[Collected data]
_ _ _ _ _ _ _
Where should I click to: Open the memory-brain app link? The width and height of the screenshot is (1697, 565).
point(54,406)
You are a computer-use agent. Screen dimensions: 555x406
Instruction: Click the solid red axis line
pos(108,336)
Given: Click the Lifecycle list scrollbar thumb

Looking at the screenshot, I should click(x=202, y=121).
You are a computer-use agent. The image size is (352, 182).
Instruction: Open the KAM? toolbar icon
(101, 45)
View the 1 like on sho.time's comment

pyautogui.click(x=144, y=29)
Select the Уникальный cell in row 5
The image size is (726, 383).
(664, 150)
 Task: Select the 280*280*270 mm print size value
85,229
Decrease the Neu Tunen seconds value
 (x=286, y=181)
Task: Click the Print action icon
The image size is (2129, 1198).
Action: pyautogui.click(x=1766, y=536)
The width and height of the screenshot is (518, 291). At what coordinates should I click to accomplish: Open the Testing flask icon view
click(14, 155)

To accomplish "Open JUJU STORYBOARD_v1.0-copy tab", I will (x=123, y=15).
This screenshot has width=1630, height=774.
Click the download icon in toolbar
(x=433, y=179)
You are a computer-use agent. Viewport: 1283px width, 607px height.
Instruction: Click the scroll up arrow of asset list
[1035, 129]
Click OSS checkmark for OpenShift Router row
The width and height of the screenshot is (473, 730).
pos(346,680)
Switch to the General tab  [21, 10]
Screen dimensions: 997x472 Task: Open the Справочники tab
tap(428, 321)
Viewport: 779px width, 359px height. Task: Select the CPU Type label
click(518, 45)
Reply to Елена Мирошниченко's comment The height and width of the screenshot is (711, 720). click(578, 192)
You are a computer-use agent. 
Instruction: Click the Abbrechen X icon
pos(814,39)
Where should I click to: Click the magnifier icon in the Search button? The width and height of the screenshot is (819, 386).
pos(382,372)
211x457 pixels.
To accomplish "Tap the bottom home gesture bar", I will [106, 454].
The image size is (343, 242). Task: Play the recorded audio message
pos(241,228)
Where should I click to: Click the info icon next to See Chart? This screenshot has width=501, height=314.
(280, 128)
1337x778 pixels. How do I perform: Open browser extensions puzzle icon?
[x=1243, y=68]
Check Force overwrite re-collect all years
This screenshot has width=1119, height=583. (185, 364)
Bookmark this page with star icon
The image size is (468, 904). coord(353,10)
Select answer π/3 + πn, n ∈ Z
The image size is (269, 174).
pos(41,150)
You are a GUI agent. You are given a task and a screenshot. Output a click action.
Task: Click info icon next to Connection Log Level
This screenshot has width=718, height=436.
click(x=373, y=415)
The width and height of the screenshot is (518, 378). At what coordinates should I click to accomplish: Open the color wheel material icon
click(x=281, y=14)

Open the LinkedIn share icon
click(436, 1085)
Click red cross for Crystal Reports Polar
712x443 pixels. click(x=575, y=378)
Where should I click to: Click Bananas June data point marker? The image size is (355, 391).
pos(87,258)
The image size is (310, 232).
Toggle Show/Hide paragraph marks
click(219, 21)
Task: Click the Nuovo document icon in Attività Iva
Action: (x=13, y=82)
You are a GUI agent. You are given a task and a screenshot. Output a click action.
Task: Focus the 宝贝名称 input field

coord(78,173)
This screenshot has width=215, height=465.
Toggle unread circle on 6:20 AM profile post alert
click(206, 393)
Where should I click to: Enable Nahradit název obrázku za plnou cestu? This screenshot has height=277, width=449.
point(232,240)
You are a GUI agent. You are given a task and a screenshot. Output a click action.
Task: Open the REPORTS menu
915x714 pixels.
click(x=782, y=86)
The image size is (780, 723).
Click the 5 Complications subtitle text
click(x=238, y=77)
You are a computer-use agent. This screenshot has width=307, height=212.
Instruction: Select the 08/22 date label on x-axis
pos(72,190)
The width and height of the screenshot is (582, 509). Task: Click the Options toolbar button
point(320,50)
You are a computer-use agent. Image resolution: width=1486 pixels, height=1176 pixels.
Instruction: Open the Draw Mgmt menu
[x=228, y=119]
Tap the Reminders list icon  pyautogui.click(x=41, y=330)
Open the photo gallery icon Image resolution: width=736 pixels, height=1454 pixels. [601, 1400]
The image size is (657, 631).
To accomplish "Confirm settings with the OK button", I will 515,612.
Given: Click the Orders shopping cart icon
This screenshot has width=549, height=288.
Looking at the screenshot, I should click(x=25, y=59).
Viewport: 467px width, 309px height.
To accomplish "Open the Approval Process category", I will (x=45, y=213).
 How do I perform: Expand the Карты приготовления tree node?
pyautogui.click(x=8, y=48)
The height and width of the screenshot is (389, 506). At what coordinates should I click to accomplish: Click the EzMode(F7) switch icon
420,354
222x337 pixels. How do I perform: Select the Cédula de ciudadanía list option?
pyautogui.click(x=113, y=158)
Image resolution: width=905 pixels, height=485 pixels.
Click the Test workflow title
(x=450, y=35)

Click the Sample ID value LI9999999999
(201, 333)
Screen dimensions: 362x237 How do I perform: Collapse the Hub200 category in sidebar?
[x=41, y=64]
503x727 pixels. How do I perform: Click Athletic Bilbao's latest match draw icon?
_ _ _ _ _ _ _
Report, from the entries above, each line where "agent" is found.

▸ Solved exercise
You are a computer-use agent. Screen dimensions: 555x406
You are a computer-use agent. The image size is (352, 182).
You are a computer-use agent. Viewport: 1283px width, 607px height.
You are a computer-use agent. 
You are a GUI agent. You are given a task and a screenshot. Output a click action.
You are a GUI agent. You are given a task and a screenshot. Output a click action.
You are a GUI agent. You are given a task and a screenshot. Output a click action.
You are a computer-use agent. This screenshot has width=307, height=212.
You are a computer-use agent. Image resolution: width=1486 pixels, height=1176 pixels.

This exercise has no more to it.